**Required action 1:**
Duplicate the part of the XSORT confidence interval solution between "The 95% confidence" and "is (0.8918, 0.9375).", inclusive.
**Required action 2:**
List every numeric value stated in the paragraph under the "Question:" heading of the XSORT confidence interval solution.

**Document extract:**
● ● ●

# The genetics and IVF Institute conducted a clinical trial of the XSORT method designed to...

## Question:

The genetics and {eq}IVF {/eq} Institute conducted a clinical trial of the {eq}XSORT {/eq} method designed to increase the probability of conceiving a girl. As of this exam {eq}574 {/eq} babies were born to parents using the {eq}XSORT {/eq} method and {eq}525 {/eq} of them were girls. Use the sample data to construct a {eq}95 \ \% {/eq} confidence interval estimate of the percentage of girls born to parents using the {eq}XSORT {/eq} method.

## Confidence Interval

The confidence interval is type of estimation which is of either one-sided and two-sided interval, for example the right sided confidence interval for population mean when population standard deviation is known is calculated by the given formula.

{eq}P\left( { - \infty < \mu < \bar X + {t_{\alpha /2}}\dfrac{s}{{\sqrt n }}} \right) = 1 - \alpha {/eq}

Here, alpha is level of siginificance and s is sample standard deviaiton.

Given information

Total babies: 574

Number of girls: 525

The value of sample proportion for the number of girls in total babies.

{eq}\begin{align*} \hat P &= \dfrac{X}{n}\\ &= \dfrac{{525}}{{574}}\\ &= 0.915 \end{align*} {/eq}

The 95% confidence interval estimate of the percentage of girls born to parents using the XSORT method is calculated as follows.

{eq}\begin{align*} P\left( {\hat P - {Z_{\alpha /2}}\sqrt {\dfrac{{\hat P\left( {1 - \hat P} \right)}}{n}} < p < \hat P + {Z_{\alpha /2}}\sqrt {\dfrac{{\hat P\left( {1 - \hat P} \right)}}{n}} } \right) &= 0.95\\ P\left( {0.915 - 1.96\sqrt {\dfrac{{0.915\left( {1 - 0.915} \right)}}{{574}}} < p < 0.915 + 1.96\sqrt {\dfrac{{0.915\left( {1 - 0.915} \right)}}{{574}}} } \right) &= 0.95\\ P\left( {0.8918 < p < 0.9375} \right) &= 0.95 \end{align*}{/eq}

Therefore, the 99% confidence interval for the true proportion is (0.8918, 0.9375).

● ● ●

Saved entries
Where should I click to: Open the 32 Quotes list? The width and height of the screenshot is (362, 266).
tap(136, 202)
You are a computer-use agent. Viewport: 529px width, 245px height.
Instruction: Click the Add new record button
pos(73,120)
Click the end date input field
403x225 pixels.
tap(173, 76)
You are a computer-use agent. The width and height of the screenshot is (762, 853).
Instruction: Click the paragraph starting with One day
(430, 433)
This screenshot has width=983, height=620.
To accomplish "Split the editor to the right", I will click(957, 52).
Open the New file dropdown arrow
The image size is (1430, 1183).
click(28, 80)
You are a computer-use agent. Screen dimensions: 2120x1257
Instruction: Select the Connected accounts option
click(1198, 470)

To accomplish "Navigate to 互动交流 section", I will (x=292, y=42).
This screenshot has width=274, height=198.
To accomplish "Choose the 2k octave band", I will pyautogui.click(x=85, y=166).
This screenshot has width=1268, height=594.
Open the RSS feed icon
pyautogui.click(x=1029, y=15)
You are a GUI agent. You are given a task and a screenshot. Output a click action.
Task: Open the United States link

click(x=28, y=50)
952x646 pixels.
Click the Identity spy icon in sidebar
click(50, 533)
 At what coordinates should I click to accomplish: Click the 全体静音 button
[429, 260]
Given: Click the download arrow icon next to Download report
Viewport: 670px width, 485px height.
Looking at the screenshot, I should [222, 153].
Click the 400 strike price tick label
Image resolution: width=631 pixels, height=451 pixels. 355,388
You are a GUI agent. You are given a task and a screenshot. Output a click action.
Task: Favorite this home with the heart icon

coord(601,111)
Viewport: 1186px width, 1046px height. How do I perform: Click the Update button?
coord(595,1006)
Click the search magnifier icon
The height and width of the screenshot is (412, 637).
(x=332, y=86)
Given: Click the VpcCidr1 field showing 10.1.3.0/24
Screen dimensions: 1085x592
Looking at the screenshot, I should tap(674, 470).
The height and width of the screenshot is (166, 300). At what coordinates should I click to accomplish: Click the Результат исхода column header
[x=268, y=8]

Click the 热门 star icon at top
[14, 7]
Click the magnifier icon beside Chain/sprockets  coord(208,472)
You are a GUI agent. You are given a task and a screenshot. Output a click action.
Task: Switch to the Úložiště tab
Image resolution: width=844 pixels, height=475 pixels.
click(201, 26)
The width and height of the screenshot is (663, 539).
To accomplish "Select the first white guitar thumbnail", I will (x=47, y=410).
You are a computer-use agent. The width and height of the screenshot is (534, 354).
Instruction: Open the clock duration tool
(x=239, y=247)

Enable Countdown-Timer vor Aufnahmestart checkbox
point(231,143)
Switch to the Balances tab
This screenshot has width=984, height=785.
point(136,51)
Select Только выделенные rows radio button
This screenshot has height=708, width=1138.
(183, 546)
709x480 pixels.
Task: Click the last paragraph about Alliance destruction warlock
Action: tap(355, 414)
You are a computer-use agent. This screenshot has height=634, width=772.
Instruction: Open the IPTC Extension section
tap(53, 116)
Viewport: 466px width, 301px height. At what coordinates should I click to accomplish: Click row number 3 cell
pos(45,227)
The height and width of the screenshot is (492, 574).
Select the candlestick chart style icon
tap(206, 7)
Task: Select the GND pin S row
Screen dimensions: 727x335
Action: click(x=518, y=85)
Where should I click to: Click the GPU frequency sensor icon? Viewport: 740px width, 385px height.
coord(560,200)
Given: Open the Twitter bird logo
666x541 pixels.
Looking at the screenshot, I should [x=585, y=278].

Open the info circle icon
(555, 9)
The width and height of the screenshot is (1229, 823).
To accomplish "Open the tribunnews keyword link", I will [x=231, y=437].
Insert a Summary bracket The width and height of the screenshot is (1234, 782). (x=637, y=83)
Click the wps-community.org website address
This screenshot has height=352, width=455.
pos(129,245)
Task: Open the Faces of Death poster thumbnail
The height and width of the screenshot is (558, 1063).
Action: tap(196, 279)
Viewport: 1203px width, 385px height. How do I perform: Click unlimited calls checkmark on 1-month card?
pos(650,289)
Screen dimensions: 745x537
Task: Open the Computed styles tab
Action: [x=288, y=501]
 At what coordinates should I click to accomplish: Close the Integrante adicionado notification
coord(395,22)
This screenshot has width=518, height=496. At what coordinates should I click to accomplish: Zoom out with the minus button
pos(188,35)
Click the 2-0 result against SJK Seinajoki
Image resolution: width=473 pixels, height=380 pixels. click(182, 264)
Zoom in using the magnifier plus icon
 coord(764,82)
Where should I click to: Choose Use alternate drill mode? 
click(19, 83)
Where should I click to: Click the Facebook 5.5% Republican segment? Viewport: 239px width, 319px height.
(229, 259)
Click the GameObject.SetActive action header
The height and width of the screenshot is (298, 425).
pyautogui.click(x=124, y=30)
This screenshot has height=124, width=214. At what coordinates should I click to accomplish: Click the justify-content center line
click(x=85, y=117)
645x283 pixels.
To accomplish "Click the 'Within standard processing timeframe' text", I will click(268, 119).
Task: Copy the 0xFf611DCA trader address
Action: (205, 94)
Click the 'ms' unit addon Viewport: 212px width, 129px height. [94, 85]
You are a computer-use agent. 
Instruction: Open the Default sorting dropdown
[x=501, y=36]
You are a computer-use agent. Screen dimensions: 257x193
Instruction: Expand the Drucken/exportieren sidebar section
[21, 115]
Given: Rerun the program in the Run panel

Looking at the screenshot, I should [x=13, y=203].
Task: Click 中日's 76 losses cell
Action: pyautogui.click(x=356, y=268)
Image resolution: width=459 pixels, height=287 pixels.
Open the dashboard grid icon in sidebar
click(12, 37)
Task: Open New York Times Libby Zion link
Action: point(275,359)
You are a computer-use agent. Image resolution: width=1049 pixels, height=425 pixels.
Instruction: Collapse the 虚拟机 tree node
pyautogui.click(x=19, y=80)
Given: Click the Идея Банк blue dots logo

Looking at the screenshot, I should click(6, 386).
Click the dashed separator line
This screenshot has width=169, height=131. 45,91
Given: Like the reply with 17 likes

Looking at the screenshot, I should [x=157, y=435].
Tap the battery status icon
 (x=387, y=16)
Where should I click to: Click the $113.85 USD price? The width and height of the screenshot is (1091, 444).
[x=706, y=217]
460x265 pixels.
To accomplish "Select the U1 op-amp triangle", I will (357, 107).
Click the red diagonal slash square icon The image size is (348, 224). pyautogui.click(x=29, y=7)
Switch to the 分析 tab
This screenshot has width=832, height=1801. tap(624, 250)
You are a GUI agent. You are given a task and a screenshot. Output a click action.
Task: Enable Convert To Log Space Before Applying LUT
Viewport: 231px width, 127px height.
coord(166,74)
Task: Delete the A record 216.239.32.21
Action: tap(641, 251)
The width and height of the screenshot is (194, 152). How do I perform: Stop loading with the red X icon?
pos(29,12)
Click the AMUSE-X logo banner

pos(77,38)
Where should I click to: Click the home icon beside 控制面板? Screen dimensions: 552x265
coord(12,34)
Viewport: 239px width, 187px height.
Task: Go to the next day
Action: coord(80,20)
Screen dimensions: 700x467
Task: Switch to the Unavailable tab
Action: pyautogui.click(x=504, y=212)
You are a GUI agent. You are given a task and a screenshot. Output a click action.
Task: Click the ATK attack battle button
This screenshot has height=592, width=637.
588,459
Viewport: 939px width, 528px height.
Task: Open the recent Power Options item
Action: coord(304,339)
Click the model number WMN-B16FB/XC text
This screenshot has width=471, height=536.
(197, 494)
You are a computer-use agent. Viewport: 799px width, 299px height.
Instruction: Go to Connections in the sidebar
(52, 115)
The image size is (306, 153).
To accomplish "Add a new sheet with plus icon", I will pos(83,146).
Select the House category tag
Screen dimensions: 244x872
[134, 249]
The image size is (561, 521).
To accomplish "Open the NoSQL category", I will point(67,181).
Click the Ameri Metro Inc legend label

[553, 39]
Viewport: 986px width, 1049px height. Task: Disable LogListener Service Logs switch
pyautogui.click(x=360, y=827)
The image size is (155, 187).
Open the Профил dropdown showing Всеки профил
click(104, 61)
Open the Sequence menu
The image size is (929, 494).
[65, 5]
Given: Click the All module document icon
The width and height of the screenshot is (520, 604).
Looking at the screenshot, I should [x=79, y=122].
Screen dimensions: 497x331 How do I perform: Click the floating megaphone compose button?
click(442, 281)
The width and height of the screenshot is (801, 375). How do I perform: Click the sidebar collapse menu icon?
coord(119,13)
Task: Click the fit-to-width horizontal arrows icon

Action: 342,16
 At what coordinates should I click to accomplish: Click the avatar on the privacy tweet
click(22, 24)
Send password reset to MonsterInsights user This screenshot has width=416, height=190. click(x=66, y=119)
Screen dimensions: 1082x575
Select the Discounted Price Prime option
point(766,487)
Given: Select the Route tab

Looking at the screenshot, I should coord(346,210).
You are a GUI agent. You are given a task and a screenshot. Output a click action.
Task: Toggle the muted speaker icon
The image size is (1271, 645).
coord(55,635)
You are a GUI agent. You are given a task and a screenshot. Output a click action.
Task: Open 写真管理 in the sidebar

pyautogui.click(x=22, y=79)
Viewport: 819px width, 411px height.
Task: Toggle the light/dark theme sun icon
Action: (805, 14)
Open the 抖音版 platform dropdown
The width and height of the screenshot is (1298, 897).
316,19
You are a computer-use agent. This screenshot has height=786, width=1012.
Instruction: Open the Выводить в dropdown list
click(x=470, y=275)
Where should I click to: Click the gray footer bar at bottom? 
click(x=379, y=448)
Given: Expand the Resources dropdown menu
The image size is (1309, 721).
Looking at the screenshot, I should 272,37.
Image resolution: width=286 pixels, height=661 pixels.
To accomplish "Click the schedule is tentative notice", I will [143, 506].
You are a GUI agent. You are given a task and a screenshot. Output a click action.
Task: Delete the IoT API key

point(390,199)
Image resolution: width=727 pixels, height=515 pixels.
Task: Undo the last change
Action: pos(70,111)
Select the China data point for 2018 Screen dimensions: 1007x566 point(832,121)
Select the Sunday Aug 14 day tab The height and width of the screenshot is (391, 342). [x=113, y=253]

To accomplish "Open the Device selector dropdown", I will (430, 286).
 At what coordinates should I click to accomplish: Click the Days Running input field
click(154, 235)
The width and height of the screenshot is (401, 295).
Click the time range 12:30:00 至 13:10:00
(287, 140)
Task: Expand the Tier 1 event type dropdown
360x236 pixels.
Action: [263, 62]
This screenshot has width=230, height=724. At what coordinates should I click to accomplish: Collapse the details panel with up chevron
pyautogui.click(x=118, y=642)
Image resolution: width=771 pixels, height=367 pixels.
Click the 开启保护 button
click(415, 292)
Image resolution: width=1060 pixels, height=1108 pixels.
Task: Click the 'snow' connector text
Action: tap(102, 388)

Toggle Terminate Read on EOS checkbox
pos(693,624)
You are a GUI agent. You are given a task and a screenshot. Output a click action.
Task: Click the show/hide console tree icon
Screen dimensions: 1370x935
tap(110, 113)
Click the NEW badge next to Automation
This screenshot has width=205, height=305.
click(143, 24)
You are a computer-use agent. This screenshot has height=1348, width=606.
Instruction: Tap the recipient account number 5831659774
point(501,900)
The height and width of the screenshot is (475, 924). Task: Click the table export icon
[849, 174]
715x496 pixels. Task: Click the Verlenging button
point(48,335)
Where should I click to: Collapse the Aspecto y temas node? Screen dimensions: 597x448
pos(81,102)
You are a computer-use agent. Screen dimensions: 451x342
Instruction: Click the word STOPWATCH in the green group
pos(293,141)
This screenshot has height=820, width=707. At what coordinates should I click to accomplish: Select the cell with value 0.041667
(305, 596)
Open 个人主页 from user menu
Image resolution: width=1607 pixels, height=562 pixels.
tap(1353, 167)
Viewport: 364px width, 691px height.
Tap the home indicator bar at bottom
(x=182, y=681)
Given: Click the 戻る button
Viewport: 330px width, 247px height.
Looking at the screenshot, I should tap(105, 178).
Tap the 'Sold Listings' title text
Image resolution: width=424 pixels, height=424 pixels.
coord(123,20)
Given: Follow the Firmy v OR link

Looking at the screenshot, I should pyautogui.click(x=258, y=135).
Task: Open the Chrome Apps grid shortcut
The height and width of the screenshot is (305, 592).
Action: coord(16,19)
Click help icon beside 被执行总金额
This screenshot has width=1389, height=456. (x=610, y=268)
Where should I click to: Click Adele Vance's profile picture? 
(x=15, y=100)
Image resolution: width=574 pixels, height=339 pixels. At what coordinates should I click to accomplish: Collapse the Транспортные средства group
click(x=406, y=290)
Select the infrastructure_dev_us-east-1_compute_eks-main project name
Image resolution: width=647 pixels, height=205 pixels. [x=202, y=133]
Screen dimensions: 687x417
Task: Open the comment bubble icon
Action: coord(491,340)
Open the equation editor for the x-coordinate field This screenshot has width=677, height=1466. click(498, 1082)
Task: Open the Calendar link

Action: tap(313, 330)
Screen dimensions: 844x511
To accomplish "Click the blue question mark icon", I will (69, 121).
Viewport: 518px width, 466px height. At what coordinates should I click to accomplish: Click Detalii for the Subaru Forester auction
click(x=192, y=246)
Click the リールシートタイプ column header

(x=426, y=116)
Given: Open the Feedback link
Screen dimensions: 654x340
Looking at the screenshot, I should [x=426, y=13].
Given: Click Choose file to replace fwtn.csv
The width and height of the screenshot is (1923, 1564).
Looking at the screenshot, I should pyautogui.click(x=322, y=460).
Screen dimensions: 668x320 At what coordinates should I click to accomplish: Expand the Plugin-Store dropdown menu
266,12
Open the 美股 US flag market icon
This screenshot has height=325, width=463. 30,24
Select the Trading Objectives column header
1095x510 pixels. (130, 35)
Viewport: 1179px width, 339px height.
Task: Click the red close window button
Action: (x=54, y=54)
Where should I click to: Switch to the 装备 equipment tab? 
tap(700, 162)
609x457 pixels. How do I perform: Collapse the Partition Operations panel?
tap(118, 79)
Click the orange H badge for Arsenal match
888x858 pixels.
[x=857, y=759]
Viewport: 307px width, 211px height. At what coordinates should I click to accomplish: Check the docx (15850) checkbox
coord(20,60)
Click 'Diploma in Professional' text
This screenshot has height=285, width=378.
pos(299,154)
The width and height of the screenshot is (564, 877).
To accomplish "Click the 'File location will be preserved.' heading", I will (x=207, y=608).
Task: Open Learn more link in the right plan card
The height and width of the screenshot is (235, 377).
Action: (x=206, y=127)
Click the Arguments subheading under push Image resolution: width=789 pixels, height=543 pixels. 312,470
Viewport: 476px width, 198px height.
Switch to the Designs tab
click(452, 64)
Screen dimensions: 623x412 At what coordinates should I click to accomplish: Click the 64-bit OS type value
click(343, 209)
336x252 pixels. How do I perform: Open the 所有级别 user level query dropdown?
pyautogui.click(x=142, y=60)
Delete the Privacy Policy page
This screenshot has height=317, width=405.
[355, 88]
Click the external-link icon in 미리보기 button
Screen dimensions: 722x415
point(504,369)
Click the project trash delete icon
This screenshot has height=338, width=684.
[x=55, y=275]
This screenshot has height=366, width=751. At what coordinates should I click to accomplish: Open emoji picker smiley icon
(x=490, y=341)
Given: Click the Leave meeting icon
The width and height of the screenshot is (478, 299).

● ● ●

**Expected answer 1:**
The 95% confidence interval estimate of the percentage of girls born to parents using the XSORT method is calculated as follows.

{eq}\begin{align*} P\left( {\hat P - {Z_{\alpha /2}}\sqrt {\dfrac{{\hat P\left( {1 - \hat P} \right)}}{n}} < p < \hat P + {Z_{\alpha /2}}\sqrt {\dfrac{{\hat P\left( {1 - \hat P} \right)}}{n}} } \right) &= 0.95\\ P\left( {0.915 - 1.96\sqrt {\dfrac{{0.915\left( {1 - 0.915} \right)}}{{574}}} < p < 0.915 + 1.96\sqrt {\dfrac{{0.915\left( {1 - 0.915} \right)}}{{574}}} } \right) &= 0.95\\ P\left( {0.8918 < p < 0.9375} \right) &= 0.95 \end{align*}{/eq}

Therefore, the 99% confidence interval for the true proportion is (0.8918, 0.9375).

**Expected answer 2:**
574
525
95%